The Exuberant Kennedy Years
The Democratic senator John F. KENNEDY, asserting that he wanted to "get the
country moving again,"won the presidency in a narrow victory over Vice-
President Richard M. NIXON in 1960. The charismatic Kennedy stimulated a
startling burst of national enthusiasm and aroused high hopes among the young
and the disadvantaged. Within 3 years his Peace Corps (see ACTION) sent about
10,000 Americans (mostly young people) abroad to work in 46 countries.
Kennedy's ALLIANCE FOR PROGRESS proposed a 10-year plan to transform the
economies of the Latin American nations (partially successful, it sunk out of
sight during the Vietnam War). He also proposed massive tariff cuts between
the increasingly protectionist European Common Market and the world at large.
(The so-called Kennedy Round of tariff negotiations concluded in 1967 with
the largest and widest tariff cuts in modern history.) In June 1961, Kennedy
pulled together the disparate, disorganized space effort by giving it a
common goal: placing an American on the moon. Responding enthusiastically,
Congress poured out billions of dollars to finance the project. (After the
APOLLO PROGRAM succeeded, on July 20, 1969, in landing astronauts on the
moon, the space effort remained in motion, if at a reduced pace.)
Kennedy blundered into a major defeat within 3 months of entering the White
House. He kept in motion a plan sponsored by the CENTRAL INTELLIGENCE AGENCY
(CIA) and begun by the Eisenhower administration to land an invasion force in
Cuba, which under Fidel Castro had become a Communist state and a Soviet
state. The BAY OF PIGS INVASION failed, utterly and completely. The force was
quickly smashed when it struggled onto the beaches of the Bay of Pigs in
April 1961. During the succeeding 2 years, Kennedy labored to break the rigid
cold-war relationship with the USSR. In October 1962, however, he discovered
that the Soviets were rapidly building missile emplacements in Cuba.
Surrounding the island with a naval blockade, he induced the Soviets to
desist, and the sites were eventually dismantled. The relieved world
discovered that, when pushed to the crisis point, the two major powers could
stop short of nuclear war. This CUBAN MISSILE CRISIS effectively ended the
cold war.
The atomic bomb now seemed defused, and Moscow seemed ready to negotiate on
crucial issues (perhaps, it was suggested 15 years later, to give the Soviets
time to build a far more powerful armaments system). A new and more relaxed
relationship developed slowly into the U.S.-Soviet DETENTE that emerged in
the late 1960s and persisted through the 1970s. A test-ban treaty, the Moscow
Agreement (see ARMS CONTROL), signed in October 1963 symbolized the opening
of the new relationship. Three of the world's nuclear powers (Great Britain,
the United States, and the USSR--the fourth, France, did not sign) agreed to
end the detonation of atomic explosions in the atmosphere.
In this new environment of security, American culture, long restrained by the
sense of team spirit and conformity that the crises of depression, war, and
cold war had induced, broke loose into multiplying swift changes.
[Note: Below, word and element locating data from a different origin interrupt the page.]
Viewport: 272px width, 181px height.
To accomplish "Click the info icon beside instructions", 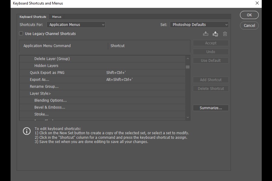I will coord(27,131).
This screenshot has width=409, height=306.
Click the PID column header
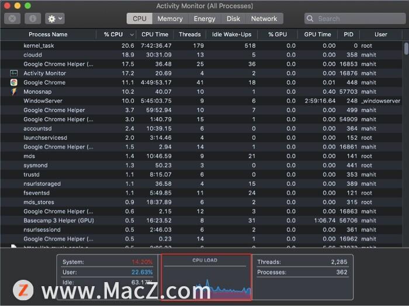tap(349, 34)
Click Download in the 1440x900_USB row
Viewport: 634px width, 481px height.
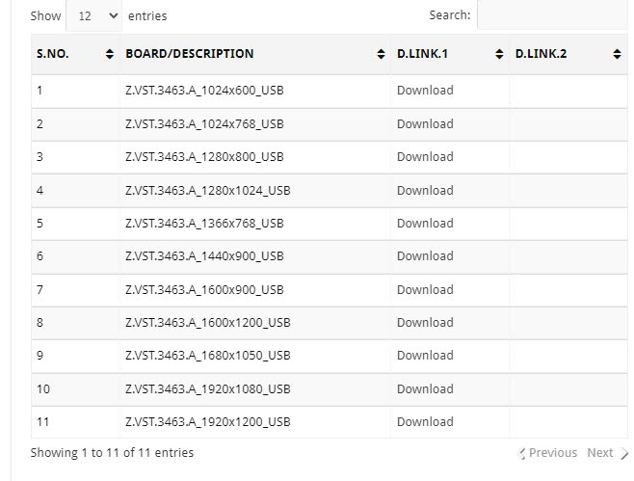tap(425, 256)
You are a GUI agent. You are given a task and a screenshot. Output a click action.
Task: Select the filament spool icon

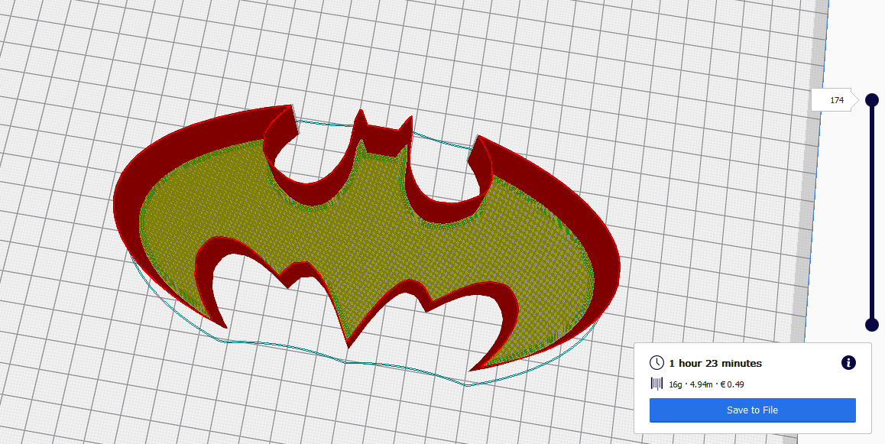click(x=656, y=384)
People now
began talking excitedly of "doing their own thing." The media were filled
with discussions of the rapidly changing styles of dress and behavior among
the young; of the "new woman" (or the "liberated woman," as she became
known); of new sexual practices and attitudes and new styles of living. The
sense of community faded. Romanticism shaped the new mood, with its emphasis
on instinct and impulse rather than reason, ecstatic release rather than
restraint, individualism and self-gratification rather than group discipline.
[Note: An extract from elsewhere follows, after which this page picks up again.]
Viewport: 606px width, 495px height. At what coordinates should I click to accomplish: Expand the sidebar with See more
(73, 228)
Assassination and Cultural Rebellion
The excitement of Kennedy's presidency and his calls to youth to serve the
nation had inspired the young, both black and white. His assassination in
November 1963 shocked and dismayed Americans of all ages, and the
psychological links he had fashioned between "the system" and young people
began to dissolve. His successor, Lyndon B. JOHNSON, later shouldering the
onus of an unpopular war, was unable to build a reservoir of trust among the
young. As the large demographic group that had constituted the "baby boom" of
the post-World War II years reached college age, it became the "wild
generation" of student radicals and "hippies" who rebelled against political
and cultural authority.
Styles of life changed swiftly. Effective oral contraceptives, Playboy
magazine, and crucial Supreme Court decisions helped make the United States,
long one of the world's most prudish nations in sexual matters, one of its
most liberated. The drug culture mushroomed. Communal living groups of
"dropouts" who rejected mass culture received widespread attention. People
more than 30 years old reacted angrily against the flamboyant youth (always a
small minority of the young generation) who flouted traditional standards,
glorified self-indulgence, and scorned discipline.
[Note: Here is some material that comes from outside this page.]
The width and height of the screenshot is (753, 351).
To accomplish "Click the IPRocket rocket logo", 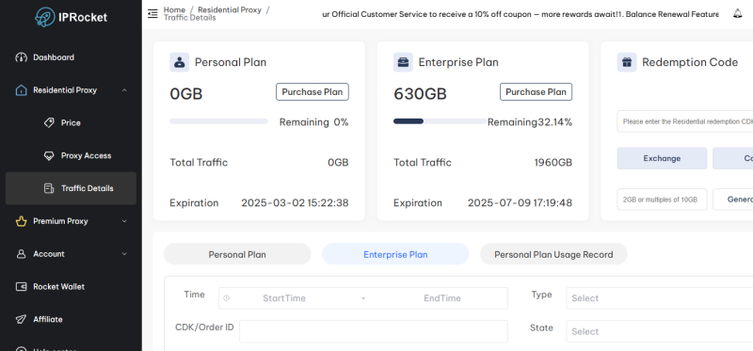I will pyautogui.click(x=45, y=17).
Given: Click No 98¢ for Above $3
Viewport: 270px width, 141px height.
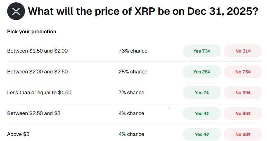Looking at the screenshot, I should [x=243, y=134].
In the second half of the 1960s this generation gap widened as many of the
young (along with large numbers of older people) questioned U.S. involvement
in Vietnam. Peaceful protests led to violent confrontations, and differences
concerning styles of life blurred with disagreements about the degree of
allegiance that individuals owed to the American system. In 1968 the
assassinations of the Rev. Martin Luther KING, Jr., and President Kennedy's
brother Robert F. KENNEDY seemed to confirm suspicions that dark currents of
violence underlay many elements in American society.
Race Relations during the 1960s and 1970s
Race relations was one area with great potential for violence, although many
black leaders stressed nonviolence. Since the mid -1950s, King and others had
been leading disciplined mass protests of black Americans in the South
against segregation, emphasizing appeals to the conscience of the white
majority. The appeals of these leaders and judicial rulings on the illegality
of segregationist practices were vital parts of the Second Reconstruction,
which transformed the role and status of black Americans, energizing every
other cultural movement as well. At the same time, southern white resistance
to the ending of segregation, with its attendant violence, stimulated a
northern-dominated Congress to enact (1957) the first civil rights law since
1875, creating the Commission on Civil Rights and prohibiting interference
with the right to vote (blacks were still massively disenfranchised in many
southern states). A second enactment (1960) provided federal referees to aid
blacks in registering for and voting in federal elections. In 1962, President
Kennedy dispatched troops to force the University of Mississippi (a state
institution) to admit James Meredith, a black student. At the same time, he
forbade racial or religious discrimination in federally financed housing.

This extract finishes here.